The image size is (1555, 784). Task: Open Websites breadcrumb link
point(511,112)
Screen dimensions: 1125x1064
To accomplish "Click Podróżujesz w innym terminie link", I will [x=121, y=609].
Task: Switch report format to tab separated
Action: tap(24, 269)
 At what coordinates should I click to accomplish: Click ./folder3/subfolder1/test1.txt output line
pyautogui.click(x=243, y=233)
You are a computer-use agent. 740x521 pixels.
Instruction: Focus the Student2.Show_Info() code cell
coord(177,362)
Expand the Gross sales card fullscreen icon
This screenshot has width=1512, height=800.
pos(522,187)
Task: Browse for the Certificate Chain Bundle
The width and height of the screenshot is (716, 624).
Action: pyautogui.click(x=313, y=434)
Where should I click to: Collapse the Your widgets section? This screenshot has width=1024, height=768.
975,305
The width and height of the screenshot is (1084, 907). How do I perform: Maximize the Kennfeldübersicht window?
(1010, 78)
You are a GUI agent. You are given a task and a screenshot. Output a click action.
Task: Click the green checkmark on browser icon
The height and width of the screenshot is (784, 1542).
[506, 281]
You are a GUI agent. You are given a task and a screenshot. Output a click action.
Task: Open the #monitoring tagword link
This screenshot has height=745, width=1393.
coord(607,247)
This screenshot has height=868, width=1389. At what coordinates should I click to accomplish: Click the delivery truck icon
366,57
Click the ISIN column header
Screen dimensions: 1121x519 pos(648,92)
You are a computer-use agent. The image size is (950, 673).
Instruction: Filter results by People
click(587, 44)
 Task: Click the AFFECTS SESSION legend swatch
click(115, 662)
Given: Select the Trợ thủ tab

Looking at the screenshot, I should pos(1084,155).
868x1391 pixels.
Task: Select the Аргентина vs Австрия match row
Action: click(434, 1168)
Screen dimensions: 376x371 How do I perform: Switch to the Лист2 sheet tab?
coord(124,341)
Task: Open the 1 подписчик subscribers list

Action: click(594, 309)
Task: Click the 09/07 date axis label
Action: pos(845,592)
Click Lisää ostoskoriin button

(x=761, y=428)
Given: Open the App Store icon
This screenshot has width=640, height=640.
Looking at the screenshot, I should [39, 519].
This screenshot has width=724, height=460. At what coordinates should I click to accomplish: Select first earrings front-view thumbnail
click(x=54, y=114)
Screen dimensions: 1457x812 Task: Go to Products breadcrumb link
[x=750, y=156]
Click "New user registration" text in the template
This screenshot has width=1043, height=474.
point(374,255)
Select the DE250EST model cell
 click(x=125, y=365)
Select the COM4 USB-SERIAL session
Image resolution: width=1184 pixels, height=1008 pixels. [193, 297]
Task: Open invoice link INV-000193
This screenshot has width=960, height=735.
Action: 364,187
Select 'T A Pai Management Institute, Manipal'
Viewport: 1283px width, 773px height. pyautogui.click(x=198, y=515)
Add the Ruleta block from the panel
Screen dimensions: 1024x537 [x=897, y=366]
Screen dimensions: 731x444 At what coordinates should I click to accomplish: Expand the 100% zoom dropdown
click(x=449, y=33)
┄┄┄┄┄┄
Problem description: The answer should consist of every line above in which "agent" appears.

Answer section:
You are a computer-use agent. 740x521 pixels.
You are a GUI agent. You are given a task and a screenshot. Output a click action.
You are a GUI agent. You are given a task and a screenshot. Output a click action.
You are a computer-use agent. The image size is (950, 673).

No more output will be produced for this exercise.